_Goal of the exercise_.
Your task is to write out exactly the lines of the listing below, from the first down to the line that holds "Go to 渝快办 in".

-=-=-

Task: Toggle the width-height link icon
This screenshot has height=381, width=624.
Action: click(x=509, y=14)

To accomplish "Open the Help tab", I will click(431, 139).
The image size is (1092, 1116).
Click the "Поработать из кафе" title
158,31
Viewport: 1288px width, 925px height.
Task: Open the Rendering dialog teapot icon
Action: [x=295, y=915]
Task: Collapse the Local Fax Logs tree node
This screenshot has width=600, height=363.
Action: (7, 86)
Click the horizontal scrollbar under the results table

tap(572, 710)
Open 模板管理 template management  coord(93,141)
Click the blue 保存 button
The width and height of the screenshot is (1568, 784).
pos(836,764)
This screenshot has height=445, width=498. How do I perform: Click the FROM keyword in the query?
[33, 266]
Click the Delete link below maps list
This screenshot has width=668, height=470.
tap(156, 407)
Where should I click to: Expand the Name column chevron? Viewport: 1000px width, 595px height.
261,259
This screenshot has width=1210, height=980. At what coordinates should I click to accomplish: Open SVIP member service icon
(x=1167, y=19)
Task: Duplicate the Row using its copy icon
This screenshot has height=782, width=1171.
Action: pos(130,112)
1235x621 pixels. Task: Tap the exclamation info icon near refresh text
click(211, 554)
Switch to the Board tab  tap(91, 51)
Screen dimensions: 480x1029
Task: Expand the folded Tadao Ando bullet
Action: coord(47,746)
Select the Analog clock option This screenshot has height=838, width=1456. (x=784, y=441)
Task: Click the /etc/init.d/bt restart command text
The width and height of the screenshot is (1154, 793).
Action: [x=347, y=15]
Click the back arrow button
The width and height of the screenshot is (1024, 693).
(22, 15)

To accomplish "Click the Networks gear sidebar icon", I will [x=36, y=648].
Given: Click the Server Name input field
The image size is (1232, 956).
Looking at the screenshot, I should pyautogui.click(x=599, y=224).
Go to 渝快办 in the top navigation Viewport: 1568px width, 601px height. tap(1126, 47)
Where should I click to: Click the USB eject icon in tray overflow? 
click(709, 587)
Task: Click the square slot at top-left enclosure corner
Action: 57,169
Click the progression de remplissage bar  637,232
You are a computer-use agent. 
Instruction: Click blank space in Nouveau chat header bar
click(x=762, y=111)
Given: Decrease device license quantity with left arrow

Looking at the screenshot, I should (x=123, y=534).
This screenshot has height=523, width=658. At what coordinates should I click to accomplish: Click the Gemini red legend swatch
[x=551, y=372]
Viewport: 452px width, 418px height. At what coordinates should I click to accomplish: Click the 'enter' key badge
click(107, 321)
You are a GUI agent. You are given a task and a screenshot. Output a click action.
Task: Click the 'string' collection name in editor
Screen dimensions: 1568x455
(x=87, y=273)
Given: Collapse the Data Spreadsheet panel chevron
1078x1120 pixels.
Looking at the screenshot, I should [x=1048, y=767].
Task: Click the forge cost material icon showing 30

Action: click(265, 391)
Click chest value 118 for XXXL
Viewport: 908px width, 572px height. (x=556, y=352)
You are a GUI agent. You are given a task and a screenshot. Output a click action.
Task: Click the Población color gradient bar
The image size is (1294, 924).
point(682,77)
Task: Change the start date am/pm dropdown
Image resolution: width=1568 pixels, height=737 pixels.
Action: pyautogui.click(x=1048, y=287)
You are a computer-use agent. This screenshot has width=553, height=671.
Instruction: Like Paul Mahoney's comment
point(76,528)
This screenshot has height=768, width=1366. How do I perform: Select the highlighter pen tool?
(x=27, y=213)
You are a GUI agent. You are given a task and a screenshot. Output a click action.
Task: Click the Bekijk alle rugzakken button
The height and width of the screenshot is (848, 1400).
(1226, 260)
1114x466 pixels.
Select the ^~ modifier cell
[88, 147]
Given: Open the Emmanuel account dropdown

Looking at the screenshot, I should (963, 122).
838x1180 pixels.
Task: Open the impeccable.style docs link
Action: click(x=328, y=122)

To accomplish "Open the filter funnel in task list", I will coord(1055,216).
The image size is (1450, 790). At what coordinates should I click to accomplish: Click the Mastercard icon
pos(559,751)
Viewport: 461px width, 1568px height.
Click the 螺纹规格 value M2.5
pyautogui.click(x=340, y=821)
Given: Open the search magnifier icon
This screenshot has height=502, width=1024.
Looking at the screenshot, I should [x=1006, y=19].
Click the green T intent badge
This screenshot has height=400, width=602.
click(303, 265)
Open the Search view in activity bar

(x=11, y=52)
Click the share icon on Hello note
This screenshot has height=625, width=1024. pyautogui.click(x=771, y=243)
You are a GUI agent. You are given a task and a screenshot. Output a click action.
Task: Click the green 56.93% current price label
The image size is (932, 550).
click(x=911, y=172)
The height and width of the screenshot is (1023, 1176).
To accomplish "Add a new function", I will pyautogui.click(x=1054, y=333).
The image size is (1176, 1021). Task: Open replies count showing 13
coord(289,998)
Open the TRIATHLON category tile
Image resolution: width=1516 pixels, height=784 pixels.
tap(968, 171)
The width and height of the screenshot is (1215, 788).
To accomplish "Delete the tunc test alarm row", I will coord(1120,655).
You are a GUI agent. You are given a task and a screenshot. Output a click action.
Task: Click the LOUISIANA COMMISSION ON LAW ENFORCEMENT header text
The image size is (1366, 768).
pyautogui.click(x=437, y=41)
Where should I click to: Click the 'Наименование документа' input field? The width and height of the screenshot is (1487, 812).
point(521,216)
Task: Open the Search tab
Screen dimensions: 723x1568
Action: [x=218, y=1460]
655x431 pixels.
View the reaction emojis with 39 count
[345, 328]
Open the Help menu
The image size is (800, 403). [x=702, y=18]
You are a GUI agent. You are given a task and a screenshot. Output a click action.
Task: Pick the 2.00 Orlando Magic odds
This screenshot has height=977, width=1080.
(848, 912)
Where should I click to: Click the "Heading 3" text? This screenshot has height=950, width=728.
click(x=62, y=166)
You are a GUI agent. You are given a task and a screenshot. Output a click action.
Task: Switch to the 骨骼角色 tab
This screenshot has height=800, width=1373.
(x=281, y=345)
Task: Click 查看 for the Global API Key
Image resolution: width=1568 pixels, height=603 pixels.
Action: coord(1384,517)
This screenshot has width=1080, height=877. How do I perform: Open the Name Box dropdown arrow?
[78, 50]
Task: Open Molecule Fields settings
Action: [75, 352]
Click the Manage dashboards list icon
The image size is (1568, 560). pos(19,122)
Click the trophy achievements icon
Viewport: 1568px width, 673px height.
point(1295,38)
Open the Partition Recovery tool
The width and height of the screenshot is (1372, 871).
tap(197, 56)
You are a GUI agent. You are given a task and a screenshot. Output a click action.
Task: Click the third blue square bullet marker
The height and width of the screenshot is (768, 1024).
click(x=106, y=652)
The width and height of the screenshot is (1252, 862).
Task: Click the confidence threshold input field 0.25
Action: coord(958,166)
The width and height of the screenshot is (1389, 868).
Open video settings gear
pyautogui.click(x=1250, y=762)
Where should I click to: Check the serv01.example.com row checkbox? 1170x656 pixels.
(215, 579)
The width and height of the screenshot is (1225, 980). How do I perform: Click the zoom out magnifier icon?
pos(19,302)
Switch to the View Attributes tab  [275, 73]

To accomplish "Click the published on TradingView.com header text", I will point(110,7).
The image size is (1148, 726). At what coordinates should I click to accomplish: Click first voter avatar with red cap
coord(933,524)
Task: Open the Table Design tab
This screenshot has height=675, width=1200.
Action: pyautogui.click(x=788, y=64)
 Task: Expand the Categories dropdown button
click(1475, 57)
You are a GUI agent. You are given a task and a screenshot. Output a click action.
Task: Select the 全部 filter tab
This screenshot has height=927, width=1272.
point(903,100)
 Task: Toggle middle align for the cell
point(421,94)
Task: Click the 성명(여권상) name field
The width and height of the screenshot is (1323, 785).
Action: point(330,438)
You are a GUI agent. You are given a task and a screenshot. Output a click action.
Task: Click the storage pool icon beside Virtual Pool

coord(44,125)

-=-=-

_Solution_.
Task: Toggle the width-height link icon
This screenshot has height=381, width=624.
Action: click(x=509, y=14)

To accomplish "Open the Help tab", I will click(431, 139).
The image size is (1092, 1116).
Click the "Поработать из кафе" title
158,31
Viewport: 1288px width, 925px height.
Task: Open the Rendering dialog teapot icon
Action: [x=295, y=915]
Task: Collapse the Local Fax Logs tree node
This screenshot has width=600, height=363.
Action: (7, 86)
Click the horizontal scrollbar under the results table

tap(572, 710)
Open 模板管理 template management  coord(93,141)
Click the blue 保存 button
The width and height of the screenshot is (1568, 784).
pos(836,764)
This screenshot has height=445, width=498. How do I perform: Click the FROM keyword in the query?
[33, 266]
Click the Delete link below maps list
This screenshot has width=668, height=470.
tap(156, 407)
Where should I click to: Expand the Name column chevron? Viewport: 1000px width, 595px height.
261,259
This screenshot has width=1210, height=980. At what coordinates should I click to accomplish: Open SVIP member service icon
(x=1167, y=19)
Task: Duplicate the Row using its copy icon
This screenshot has height=782, width=1171.
Action: pos(130,112)
1235x621 pixels. Task: Tap the exclamation info icon near refresh text
click(211, 554)
Switch to the Board tab  tap(91, 51)
Screen dimensions: 480x1029
Task: Expand the folded Tadao Ando bullet
Action: coord(47,746)
Select the Analog clock option This screenshot has height=838, width=1456. (x=784, y=441)
Task: Click the /etc/init.d/bt restart command text
The width and height of the screenshot is (1154, 793).
Action: [x=347, y=15]
Click the back arrow button
The width and height of the screenshot is (1024, 693).
(22, 15)

To accomplish "Click the Networks gear sidebar icon", I will [x=36, y=648].
Given: Click the Server Name input field
The image size is (1232, 956).
Looking at the screenshot, I should pyautogui.click(x=599, y=224).
Go to 渝快办 in the top navigation Viewport: 1568px width, 601px height. tap(1126, 47)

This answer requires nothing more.